Total chi^2/(ndata-nparam): 9602.0/(9540-16) = 1.008, PTE=0.28

* Result with new metal computation for lyalya and lyalyb: 

/global/cfs/cdirs/desicollab/users/jguy/lya/iron-tests-jg/vegafits/vega-3-0-0-17/lyaxlya_lyaxlyb_lyaxqso_lybxqso/logs/baseline_vegafit_3-0-0-17.out

---

lyaxlya chi^2/(ndata-nparam): 1610.9/(1590-16) = 1.023, PTE=0.25

lyaxlyb chi^2/(ndata-nparam): 1644.8/(1590-16) = 1.045, PTE=0.10

lyaxqso chi^2/(ndata-nparam): 3199.1/(3180-16) = 1.011, PTE=0.33

lybxqso chi^2/(ndata-nparam): 3154.9/(3180-16) = 0.997, PTE=0.54

Total chi^2/(ndata-nparam): 9610.3/(9540-16) = 1.009, PTE=0.26

[iprafols]

Ok, I see, so for now I'll flag it as a draft PR. Let me know when you want more feedback, but the results are really encouraging!

[julienguy]

For SiII(1090), wavelength in the QSO restframe interval [1190A,1205A] cannot be considered for the computation of the matrix because they would correspond to an absorption at a redshift greater than that of the quasar. This test is in place in the full calculation, but it is ignored in the fast computation. However I verified this has a negligible effect on the metal matrix (see plot below). I made this test by commenting out the test zmet<zqso in the full matrix calculation. The effect has to be smaller for SiII(1093) and inexistent for other transitions > 1205A in the rest-frame, so I think we can accept this approximation (the difference is smaller than the fluctuation from one rt bin to the next when computed with the standard method).

[julienguy]

I added the code to compute the cross-correlation metal matrix.

Example (takes 15s):

time picca_fast_metal_xdmat.py -i /global/cfs/cdirs/desi/science/lya/y1-kp6/iron-tests/deltas/delta-lya-3-0/Log/delta_attributes.fits.gz --drq /global/cfs/cdirs/desi/science/lya/y1-kp6/iron-tests/catalogs/QSO_cat_iron_main_dark_healpix_v0-altbal_zwarn_cut.fits --mode desi_healpix --out fast_metal_dmat_qso_x_lya_lowres.fits --rt-max 200 --np 150 --rp-min -300 --rp-max 300 --fid-Om 0.315 --fid-Or 7.963e-5 --abs-igm 'SiII(1190)' 'SiII(1193)' 'SiIII(1207)' 'SiII(1260)' --rebin-factor 3

[julienguy]

New comparison with a more precise estimation with the standard method using a smaller rt range (<40 Mpc/h) allowing for rej=0.995.

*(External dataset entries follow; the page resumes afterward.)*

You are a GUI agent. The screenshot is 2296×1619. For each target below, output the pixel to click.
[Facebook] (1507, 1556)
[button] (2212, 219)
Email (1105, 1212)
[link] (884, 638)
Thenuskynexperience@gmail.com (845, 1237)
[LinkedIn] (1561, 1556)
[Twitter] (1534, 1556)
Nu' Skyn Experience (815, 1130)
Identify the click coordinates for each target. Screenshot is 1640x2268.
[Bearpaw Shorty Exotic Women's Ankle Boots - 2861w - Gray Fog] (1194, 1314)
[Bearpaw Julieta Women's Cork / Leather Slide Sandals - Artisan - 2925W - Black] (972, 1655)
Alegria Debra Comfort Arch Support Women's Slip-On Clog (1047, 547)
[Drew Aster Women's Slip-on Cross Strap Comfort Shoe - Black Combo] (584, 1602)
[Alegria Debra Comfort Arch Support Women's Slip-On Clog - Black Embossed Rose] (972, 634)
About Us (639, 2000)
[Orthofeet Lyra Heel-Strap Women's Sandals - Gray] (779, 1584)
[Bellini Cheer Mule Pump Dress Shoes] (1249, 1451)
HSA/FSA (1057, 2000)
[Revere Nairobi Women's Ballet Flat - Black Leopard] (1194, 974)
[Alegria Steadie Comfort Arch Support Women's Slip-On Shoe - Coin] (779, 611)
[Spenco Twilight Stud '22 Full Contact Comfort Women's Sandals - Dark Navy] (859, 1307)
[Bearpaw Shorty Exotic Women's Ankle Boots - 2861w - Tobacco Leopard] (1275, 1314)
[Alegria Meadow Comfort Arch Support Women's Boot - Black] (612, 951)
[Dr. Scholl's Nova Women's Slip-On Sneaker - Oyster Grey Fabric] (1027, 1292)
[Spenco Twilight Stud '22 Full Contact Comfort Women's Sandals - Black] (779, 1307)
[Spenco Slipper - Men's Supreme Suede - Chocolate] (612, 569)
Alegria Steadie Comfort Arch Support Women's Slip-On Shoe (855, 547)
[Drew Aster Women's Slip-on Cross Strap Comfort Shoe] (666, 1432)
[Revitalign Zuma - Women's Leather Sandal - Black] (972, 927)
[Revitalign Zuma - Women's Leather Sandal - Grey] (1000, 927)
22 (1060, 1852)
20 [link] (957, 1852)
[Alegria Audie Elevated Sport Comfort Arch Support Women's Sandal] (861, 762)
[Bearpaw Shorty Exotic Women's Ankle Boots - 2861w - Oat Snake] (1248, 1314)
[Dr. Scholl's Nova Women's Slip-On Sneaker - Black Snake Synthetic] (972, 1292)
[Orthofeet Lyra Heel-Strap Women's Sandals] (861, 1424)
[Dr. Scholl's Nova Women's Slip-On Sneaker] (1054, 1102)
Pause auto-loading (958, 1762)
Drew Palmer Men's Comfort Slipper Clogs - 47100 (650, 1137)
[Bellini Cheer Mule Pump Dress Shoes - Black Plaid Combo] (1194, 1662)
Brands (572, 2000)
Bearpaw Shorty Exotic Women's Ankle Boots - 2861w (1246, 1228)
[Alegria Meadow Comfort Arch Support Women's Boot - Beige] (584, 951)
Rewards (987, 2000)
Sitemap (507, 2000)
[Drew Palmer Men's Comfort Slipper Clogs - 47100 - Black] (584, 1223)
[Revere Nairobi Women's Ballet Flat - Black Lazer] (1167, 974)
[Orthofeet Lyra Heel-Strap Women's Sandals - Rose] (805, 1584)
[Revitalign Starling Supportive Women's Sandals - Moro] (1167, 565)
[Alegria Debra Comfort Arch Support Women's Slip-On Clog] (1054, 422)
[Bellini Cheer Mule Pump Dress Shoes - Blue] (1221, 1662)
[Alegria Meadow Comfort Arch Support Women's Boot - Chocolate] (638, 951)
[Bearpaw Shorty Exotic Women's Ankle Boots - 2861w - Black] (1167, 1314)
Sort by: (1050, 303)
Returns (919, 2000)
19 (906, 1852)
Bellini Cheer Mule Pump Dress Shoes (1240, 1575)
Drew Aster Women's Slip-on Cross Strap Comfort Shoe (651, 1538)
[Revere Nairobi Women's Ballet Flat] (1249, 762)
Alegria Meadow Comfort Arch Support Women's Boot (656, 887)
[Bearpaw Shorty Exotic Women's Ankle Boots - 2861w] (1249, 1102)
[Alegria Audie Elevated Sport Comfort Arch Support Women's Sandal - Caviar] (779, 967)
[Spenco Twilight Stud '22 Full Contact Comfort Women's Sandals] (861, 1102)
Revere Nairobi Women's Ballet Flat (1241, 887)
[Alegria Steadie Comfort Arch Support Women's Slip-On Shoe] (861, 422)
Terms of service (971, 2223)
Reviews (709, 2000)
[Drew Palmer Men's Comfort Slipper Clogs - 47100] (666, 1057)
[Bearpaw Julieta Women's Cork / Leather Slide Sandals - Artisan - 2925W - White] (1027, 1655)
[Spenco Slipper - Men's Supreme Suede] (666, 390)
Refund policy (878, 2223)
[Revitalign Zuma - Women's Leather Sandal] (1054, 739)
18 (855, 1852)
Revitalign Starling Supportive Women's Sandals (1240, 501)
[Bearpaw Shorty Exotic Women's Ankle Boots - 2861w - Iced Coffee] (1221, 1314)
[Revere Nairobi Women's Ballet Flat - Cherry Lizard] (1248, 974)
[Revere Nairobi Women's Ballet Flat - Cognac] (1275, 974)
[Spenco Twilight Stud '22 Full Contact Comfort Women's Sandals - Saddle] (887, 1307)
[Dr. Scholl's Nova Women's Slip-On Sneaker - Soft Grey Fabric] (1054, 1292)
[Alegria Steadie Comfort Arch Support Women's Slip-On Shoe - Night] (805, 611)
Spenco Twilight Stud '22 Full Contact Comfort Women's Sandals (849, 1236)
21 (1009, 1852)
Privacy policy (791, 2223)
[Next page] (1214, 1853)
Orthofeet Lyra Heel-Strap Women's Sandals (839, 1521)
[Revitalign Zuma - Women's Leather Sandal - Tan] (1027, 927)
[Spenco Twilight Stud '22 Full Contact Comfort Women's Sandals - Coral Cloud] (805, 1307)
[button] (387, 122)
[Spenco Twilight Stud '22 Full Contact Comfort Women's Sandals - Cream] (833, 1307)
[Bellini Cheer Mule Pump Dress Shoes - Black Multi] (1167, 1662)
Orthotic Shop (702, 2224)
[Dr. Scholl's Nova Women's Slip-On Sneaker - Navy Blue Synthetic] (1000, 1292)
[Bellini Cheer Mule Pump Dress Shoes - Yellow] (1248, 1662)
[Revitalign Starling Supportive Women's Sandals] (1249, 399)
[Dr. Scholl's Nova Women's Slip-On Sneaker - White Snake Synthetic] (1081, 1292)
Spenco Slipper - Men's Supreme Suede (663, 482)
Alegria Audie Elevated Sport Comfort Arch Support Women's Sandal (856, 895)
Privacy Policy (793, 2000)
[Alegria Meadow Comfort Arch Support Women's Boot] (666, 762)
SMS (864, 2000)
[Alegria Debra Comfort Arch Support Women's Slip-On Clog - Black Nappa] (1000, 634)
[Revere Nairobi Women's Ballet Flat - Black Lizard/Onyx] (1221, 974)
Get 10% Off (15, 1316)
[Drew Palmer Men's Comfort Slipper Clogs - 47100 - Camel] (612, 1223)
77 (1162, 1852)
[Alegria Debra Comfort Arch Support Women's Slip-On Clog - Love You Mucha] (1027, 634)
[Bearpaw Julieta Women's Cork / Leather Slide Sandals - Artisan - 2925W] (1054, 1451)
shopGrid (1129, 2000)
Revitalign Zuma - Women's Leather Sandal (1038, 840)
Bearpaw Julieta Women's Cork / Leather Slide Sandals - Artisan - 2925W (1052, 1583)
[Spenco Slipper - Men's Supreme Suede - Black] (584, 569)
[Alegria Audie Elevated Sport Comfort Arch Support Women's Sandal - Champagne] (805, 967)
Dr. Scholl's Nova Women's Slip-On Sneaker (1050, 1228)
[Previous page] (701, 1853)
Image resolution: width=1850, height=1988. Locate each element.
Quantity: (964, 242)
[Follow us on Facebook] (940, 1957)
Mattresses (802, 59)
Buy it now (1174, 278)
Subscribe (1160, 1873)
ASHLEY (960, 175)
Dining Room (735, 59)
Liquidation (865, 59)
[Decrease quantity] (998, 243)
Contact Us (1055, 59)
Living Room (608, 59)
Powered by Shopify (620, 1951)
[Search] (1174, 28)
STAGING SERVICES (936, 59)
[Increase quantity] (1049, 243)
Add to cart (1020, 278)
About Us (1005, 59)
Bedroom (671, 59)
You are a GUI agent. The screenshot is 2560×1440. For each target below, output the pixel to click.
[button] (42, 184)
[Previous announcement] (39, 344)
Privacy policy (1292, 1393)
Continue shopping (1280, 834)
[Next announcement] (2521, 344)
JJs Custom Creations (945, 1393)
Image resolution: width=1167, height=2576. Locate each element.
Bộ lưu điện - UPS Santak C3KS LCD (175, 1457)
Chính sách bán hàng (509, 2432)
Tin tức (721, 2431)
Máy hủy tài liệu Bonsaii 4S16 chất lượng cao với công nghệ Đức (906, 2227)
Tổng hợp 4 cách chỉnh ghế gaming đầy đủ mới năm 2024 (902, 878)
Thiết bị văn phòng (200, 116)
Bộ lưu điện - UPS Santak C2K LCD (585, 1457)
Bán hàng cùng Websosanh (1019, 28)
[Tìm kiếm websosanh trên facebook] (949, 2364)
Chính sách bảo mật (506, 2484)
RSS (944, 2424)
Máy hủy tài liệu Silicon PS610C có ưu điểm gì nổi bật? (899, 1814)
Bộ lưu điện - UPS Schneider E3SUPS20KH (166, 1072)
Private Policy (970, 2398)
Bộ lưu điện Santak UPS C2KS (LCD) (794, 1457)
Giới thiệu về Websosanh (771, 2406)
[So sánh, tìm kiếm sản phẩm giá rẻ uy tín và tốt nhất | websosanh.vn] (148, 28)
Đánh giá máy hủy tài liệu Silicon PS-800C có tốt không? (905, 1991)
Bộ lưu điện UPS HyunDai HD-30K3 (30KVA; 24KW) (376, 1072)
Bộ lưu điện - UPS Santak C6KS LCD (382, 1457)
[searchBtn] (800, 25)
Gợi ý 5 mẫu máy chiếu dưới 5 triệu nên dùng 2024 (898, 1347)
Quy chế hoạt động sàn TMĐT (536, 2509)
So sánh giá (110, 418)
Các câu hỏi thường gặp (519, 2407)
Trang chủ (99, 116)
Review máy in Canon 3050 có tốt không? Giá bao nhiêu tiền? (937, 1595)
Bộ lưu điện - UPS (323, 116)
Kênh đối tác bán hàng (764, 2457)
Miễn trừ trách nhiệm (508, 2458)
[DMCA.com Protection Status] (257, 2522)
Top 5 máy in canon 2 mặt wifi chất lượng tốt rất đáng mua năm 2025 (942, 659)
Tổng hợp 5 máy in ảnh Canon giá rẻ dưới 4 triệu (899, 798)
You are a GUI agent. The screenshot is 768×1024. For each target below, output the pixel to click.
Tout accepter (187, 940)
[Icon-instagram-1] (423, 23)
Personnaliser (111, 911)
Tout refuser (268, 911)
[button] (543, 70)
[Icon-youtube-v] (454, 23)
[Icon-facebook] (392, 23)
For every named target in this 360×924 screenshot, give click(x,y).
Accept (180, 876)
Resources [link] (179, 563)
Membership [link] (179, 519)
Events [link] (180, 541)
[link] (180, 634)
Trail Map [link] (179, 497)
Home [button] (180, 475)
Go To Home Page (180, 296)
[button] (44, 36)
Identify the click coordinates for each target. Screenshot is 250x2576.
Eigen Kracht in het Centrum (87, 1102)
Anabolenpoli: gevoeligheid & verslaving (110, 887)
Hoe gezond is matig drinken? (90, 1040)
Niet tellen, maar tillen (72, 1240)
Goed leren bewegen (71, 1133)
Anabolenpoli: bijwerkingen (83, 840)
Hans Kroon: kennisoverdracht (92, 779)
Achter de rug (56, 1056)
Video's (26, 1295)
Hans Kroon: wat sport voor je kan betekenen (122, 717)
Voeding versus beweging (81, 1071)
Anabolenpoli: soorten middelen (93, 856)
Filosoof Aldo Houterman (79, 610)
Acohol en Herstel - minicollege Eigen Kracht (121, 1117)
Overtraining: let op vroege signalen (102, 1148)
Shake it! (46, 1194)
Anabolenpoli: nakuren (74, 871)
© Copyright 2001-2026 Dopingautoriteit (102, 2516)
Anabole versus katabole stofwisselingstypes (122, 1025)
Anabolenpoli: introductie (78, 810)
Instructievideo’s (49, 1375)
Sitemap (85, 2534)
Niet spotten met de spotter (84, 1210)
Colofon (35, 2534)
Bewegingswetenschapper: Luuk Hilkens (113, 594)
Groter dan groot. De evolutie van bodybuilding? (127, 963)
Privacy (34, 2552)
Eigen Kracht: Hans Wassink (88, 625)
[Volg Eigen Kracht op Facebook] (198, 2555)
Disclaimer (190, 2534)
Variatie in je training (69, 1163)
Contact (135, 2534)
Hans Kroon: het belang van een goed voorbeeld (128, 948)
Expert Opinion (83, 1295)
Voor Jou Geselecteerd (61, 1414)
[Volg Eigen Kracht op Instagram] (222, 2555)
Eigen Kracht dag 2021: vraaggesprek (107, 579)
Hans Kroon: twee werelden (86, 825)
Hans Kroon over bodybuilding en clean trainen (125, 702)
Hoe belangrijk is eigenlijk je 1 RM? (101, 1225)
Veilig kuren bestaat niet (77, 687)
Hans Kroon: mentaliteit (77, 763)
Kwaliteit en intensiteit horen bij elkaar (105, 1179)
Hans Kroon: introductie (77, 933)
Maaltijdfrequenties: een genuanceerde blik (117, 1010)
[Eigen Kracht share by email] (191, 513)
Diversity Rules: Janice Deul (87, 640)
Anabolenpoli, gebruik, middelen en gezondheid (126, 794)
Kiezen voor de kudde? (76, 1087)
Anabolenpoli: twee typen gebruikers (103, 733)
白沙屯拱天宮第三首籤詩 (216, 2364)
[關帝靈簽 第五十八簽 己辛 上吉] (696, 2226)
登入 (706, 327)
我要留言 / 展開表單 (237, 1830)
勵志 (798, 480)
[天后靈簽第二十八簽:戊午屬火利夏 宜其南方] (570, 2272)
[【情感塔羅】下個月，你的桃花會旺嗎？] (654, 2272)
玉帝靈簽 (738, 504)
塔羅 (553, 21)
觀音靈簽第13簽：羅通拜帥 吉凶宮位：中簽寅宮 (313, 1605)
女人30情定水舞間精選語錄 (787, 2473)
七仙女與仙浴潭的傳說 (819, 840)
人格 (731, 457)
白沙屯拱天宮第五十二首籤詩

The differences are smaller than in the previous post. One can imagine residual small differences coming from specifics of the survey that the fast method cannot correct for: for instance a slightly different redshift distribution of QSOs in some part of the footprint correlated with a higher S/N in the forests.

The agreement on the auto-correlation lya x lya is also good when running the std computation with a smaller rt range. See figures below (already posted on slack). So in my opinion this PR is ready for final review before merging.

Figure showing that the matrix elements are virtually independent of r_trans when computing the matrix with a sufficient number of pairs:

Figure comparing the std and fast method for the auto-correlation:

[julienguy]

I made several modifications to make 'pylint' happier except for some 'Line too long' complaints. In my opinion truncating those lines with \ makes the code harder to read.